── DOCUMENT EXCERPT ──

RU2843182C1 - Method of producing vinyl aromatic hydrocarbons - Google Patents

Abstract

FIELD: chemistry.

SUBSTANCE: invention relates to a method of producing vinyl aromatic hydrocarbons by dehydrogenation of corresponding alkyl aromatic hydrocarbons in the presence of a catalyst and steam. Method involves cooling the obtained reaction mass, its condensation, separation into hydrocarbon and water layers with extraction of the vinyl aromatic hydrocarbon from the hydrocarbon layer. Obtained water condensate is used to cool the reaction mass by means of their direct interaction in a heat and mass exchange apparatus. Disclosed method also involves purification of water condensate after a heat-mass exchange apparatus using a stripping column, its evaporation and return to the dehydrogenation step. At that, into the heat and mass exchanger below the input of the reaction mass and/or into the stripping column below the input of the water to be purified, live steam is supplied in amount of 0.5-30.0% of the weight of water in the reaction mass and 3.0-20.0% of the weight water in purified water condensate respectively.

EFFECT: high degree of purification of water condensate from hydrocarbons, which increases efficiency of the process of producing vinyl aromatic hydrocarbons.

5 cl, 1 dwg, 3 tbl, 3 ex

Description

The present invention relates to a method for producing vinyl aromatic hydrocarbons by dehydrogenating the corresponding alkyl aromatic hydrocarbons on a fixed catalyst bed in the presence of water vapor, followed by cooling and condensing the reaction mass, separating the condensate into hydrocarbon and water layers, purifying the aqueous condensate and returning it to the process. Purifying the aqueous condensate and returning it to the process is a pressing environmental and economic challenge.

A method is known for producing styrene by dehydrogenating ethylbenzene in the presence of a catalyst and water vapor, in which the resulting reaction mass is cooled, condensed, and separated into aqueous and hydrocarbon layers (US Patent 3,515,766 dated June 2, 1970). A small portion of the aqueous condensate is returned to the stage of cooling the reaction mass by their direct interaction, during which the aqueous condensate completely evaporates and is removed together with the cooled reaction mass for condensation. The main amount of aqueous condensate after stratification is sent for purification in a stripping column and filter. The aqueous condensate purified in this way is used to feed a steam generator, steam boiler, superheater furnace, and is fed to the dehydrogenation stage.

───
── SUPPLIED DATA ──

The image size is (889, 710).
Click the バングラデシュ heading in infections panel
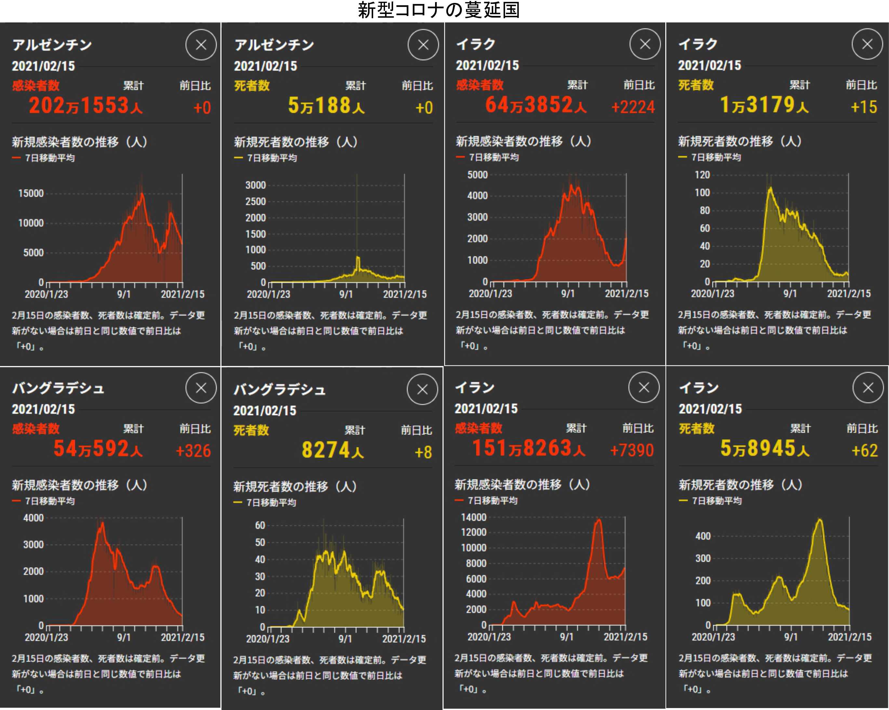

───

- WHAT TO DO
[1] From the patent text on vinyl aromatic hydrocarbons, extract the passage that opens with the words "5 cl, 1 dwg, 3" and closes with "and economic challenge.".
[2] According to the patent text on vinyl aromatic hydrocarbons, where is the purified aqueous condensate sent in the known method of US Patent 3,515,766? List every destination it names.

- TASK-BY-TASK OUTPUTS
[1]
5 cl, 1 dwg, 3 tbl, 3 ex

Description

The present invention relates to a method for producing vinyl aromatic hydrocarbons by dehydrogenating the corresponding alkyl aromatic hydrocarbons on a fixed catalyst bed in the presence of water vapor, followed by cooling and condensing the reaction mass, separating the condensate into hydrocarbon and water layers, purifying the aqueous condensate and returning it to the process. Purifying the aqueous condensate and returning it to the process is a pressing environmental and economic challenge.

[2]
- a steam generator
- a steam boiler
- a superheater furnace
- the dehydrogenation stage